Segundo o trecho do texto sobre a Fortaleza de Itaipu, com que finalidade a fortaleza foi construída?

● **Trecho do texto**

* * * *

RECORDAÇÕES DA INFÂNCIA: CONVERSAS NOTURNAS
RECORDAÇÕES DA INFÂNCIA: CONVERSAS NOTURNAS
Para quem não conhece, a Fortaleza de Itaipu foi construída encravada em um morro chamado Ponta de Itaipu, no extremo norte da Praia Grande, preservando a natureza do local, a preciosa Mata Atlântica. Concluída no começo do século passado com a finalidade de proteger, com seus canhões, a entrada do Porto de Santos do lado do continente, é repleta de lendas desde sua construção. Meu bisavô materno, o italiano Fortunato Taffi, era frentista (um pedreiro especializado em acabamento), trabalhou nas obras da Fortaleza e morreu ao cair de um andaime.

* * * *

● **Dados disponíveis**
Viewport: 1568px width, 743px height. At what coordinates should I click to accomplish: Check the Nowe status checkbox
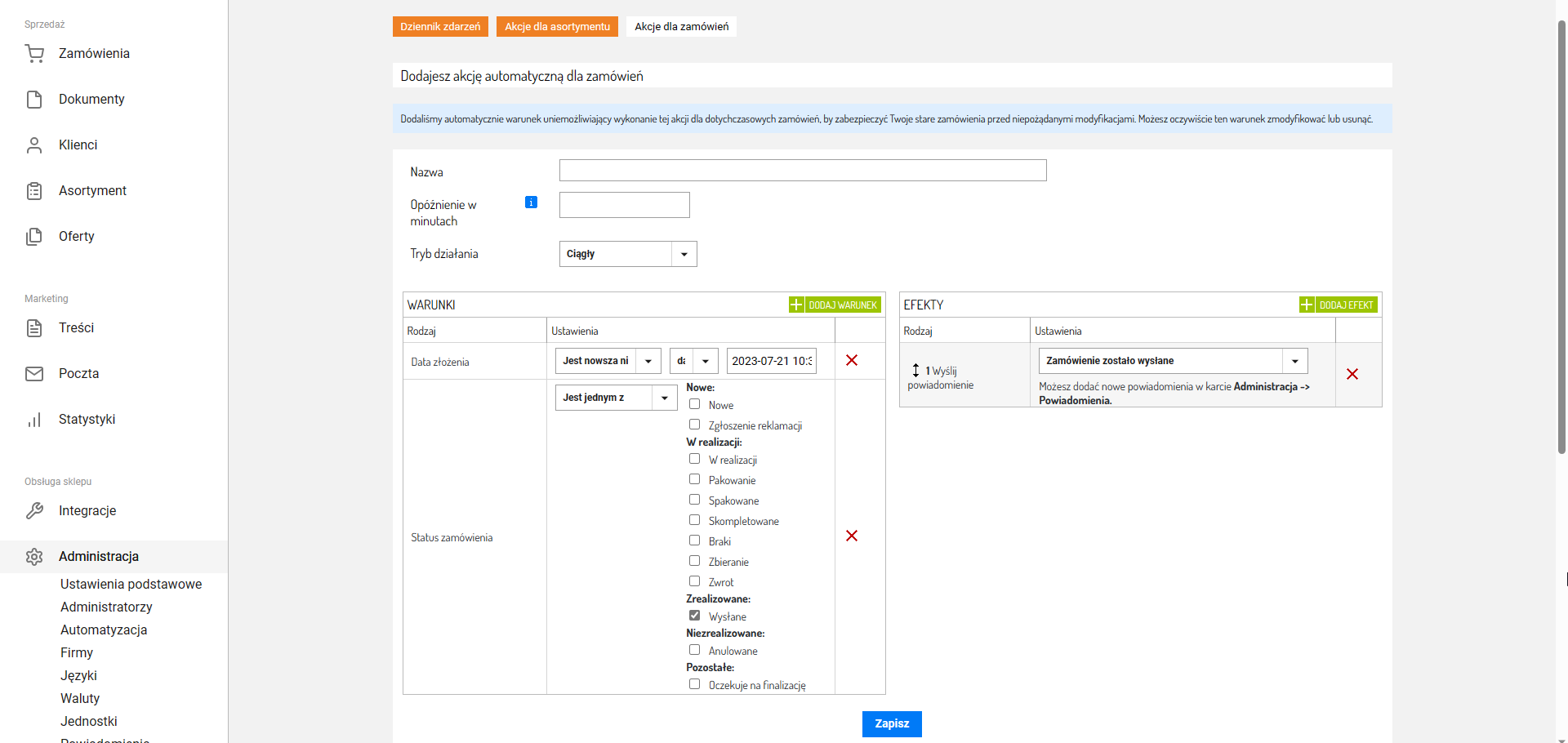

* * * *

● **Resultado da tarefa**
Para proteger, com seus canhões, a entrada do Porto de Santos do lado do continente.